Tenth global theme – the strategic transformation of HRM based on the research and process reform. The strategic transformation of HRM provides solutions by the activities creating the change to improve the consistency between the staff and HR units and between HR units and other units. It is implemented to solve present problems. Regarding the lack of agility of processes, participant P11 pointed out the issue of it being time-consuming “another weakness is that some affairs related to some staff are followed up with a delay. For instance, the letter written by some people may be investigated with a delay of three or four months in this bureaucratic process, and this is a weakness.”

The eleventh global theme – alignment between the allocation and consumption of human resources budget and the organizational strategy. In this theme, the necessity of allocating the budget to the objectives and strategies of the organization is referred to. The consumption of the budget will be effective when pursuing organizational objectives. Participant P13 expressed the economic constraints as the weakness of the function of this unit “it is related to such issues as lack of budget.
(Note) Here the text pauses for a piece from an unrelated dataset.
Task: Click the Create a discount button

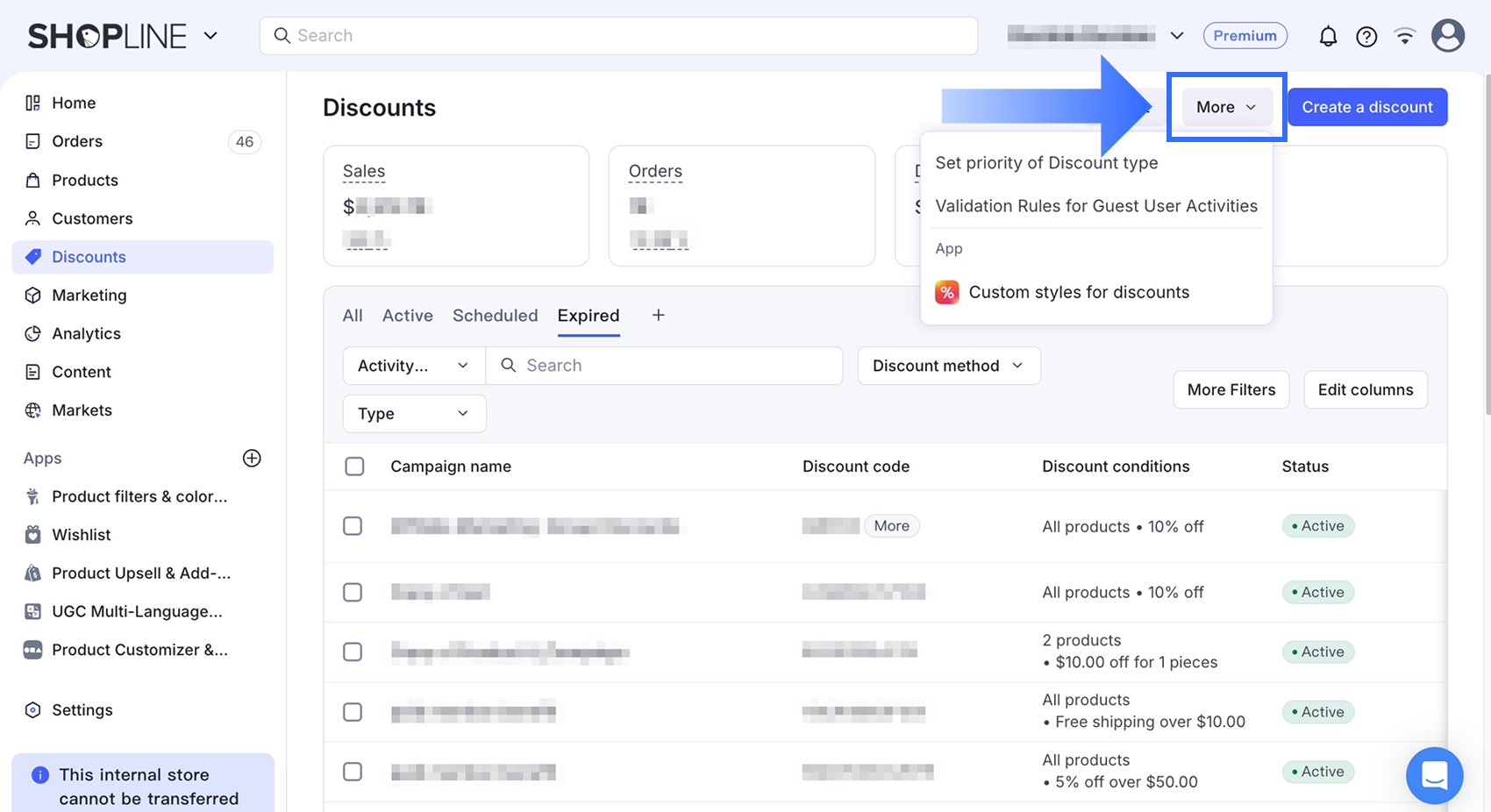Action: pyautogui.click(x=1367, y=107)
For example, regarding the welfare, education and research affairs, it can be said that as long as the budget is not allocated to the welfare unit to hold sports competitions or sports classes or contract with other centers in this regard, the staff of that unit cannot do anything, even if they are the best and most specialist ones. It equally applies to education and research.”
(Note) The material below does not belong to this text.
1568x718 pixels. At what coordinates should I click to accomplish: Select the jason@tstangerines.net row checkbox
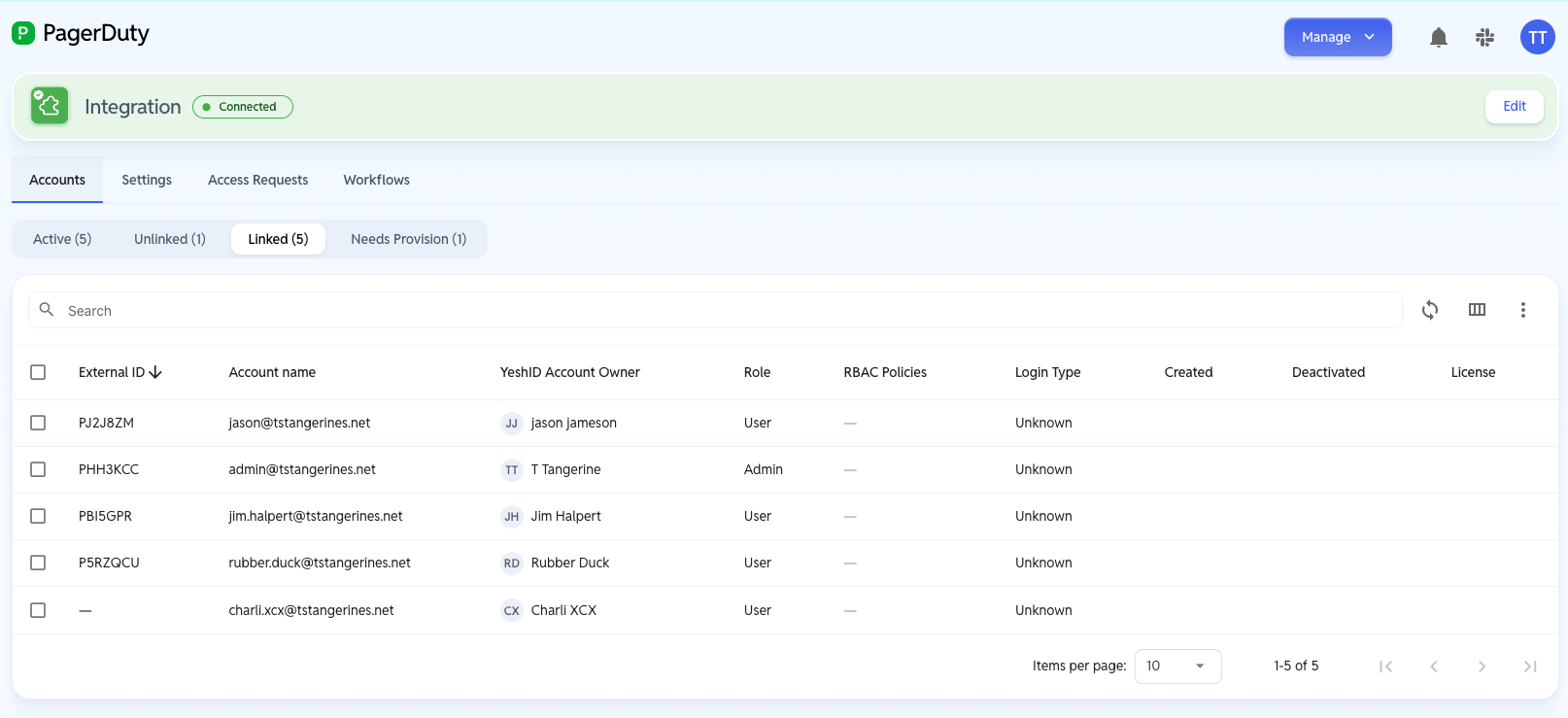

Twelfth global theme – improving the mechanism of the settlement of the human resources budget. The settlement of the human resources budget should be applied carefully and, the budget should be estimated rationally. It should be determined that each budget has been allocated for the achievement of which objective and the implementation of which plan and the budget allocated should be used exactly for the same objective or plan. Participant P01 believes that the allocation of the budget to some activities of the HR unit led to the reduction of many other costs “On the other hand if this budget is unallocated to education, several times of it will be spent in other areas, whether for overhead costs, including electricity costs, or the costs of additional work.”


After identifying and analyzing the relationships between the twelve global themes, the themes and the relationships between them are presented in the form of a graphical scheme called the thematic network. In the present study, global themes are considered as the strategic objectives of the HR unit. Therefore, by placing these themes within the framework of the HR scorecard, the proposed thematic network has been presented as the strategy map of HR in Figure 4. After drawing the strategy map of HR performance, the narratives related to each of the perspectives (second level of narratives description) are written. Ultimately, the cause-effect relationships between the different perspectives of the balanced scorecard are described as the comprehensive narrative of the strategy map (seventh stage).

The narrative of the first perspective – financial. Although financial objectives are not placed at the top of the strategy map in public sector organizations, they are useful in summarizing the outcomes of the budgetary expenditures. In the HR unit, the budget is allocated to the activities of this unit. The alignment of the allocation and consumption of the budget with the organization strategy as well as the improvement of the mechanism of the settlement of the budget, are the objectives placed in this perspective to ensure that the given budget enjoys the highest effectiveness and efficiency.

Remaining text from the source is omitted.